Hellman's Mayonnaise
I wouldn't eat the stuff on a sandwich. In fact, I used to close my eyes when I used store-bought mayo in a recipe to pretend it wasn't there (yes, even as an adult). Once I had the real deal, it was nearly impossible to justify having a jar of this crap in the fridge...but sometimes I'm lazy and want a chicken salad sandwich or deviled eggs and can't be bothered to make it from scratch.
Peanut Butter with hydrogenated oils
I hate stirring the oil at the top of all natural peanut butter. I also hate that the last bit in the jar is inedible and dry. I like my peanut butter creamy and terrible for my heart and arteries.
Kozy Shack Rice Pudding
Besides "natural flavors", I can identify all of the ingredients in this product: rice, milk, eggs, sugar, vanilla (er, vanilla flavor)...that means it isn't so bad or bad for me. Michael Pollan says so.

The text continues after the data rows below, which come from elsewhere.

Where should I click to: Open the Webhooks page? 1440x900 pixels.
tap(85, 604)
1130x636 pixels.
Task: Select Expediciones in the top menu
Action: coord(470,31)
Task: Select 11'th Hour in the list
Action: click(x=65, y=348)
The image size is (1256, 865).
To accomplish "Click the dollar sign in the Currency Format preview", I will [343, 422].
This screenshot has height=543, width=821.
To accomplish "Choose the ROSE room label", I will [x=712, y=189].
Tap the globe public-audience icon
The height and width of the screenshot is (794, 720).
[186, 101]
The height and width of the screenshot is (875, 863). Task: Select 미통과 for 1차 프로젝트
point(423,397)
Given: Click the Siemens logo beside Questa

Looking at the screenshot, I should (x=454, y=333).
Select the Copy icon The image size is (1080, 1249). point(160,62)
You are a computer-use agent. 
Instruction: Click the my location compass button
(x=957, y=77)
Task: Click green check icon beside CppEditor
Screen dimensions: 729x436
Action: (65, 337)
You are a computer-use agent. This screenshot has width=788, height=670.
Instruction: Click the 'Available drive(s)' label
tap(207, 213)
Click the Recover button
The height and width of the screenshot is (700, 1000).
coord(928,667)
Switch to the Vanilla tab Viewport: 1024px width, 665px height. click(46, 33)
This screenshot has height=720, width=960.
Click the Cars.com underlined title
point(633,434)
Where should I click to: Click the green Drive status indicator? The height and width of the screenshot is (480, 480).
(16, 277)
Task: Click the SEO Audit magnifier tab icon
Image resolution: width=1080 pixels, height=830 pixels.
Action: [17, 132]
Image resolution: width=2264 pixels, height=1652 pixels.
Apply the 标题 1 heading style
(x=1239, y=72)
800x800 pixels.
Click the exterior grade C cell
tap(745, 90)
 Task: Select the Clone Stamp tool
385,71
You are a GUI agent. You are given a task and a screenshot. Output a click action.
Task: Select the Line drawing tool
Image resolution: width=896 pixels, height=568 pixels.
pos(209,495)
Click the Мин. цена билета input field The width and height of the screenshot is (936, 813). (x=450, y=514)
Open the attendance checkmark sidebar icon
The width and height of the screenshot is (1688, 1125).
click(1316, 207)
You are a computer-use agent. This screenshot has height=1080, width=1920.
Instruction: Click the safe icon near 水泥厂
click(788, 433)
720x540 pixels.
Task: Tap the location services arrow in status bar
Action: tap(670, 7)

Trader Joe's canned lentil soup
I have bags of dried lentils at the ready, and usually have mire poix in the crisper drawer, but dinner on the table in 2 minutes is hard to pass up. I could eat this for lunch every weekday. Last Winter, I did.
Bananas
They are an eco-unfriendly indulgence. Barbara Kingsolver's whole family makes me feel guilty for buying these. But banana bread is delicious and I have to reconcile this with the fact that bananas will never be in season in Chicago.
Tacos at Midnight Doritos
I impulsively and inexplicably bought a large bag at the marina during our camping/fishing excursion to Wisconsin. I don't even really like Doritos. I tried to act all snobby about the first few bites "wow...you can really taste the cumin" but it really does (as the AV Club pointed out) just taste like chips covered with a taco seasoning packet. I still hoarded most of the bag for myself.
Melted Fast Food Cheese
My favorite part of any fast-food experience is scraping up the cheese that has melted onto the packaging and eating it with my fingers. I admit this is gross and apologize to any of you who have been forced to witness this habit. I find cheese waste to be unforgivable and will stop at nothing to save the last morsel.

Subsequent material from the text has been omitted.